PROVIDED RECORDS »
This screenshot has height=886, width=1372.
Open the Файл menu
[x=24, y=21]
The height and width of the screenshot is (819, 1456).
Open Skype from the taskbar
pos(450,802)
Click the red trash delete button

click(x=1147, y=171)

REQUIRED ACTION » Each line with the string "height" counts once; report how many such lines the material has, as a bare number.

SOLUTION TO THIS TASK » 2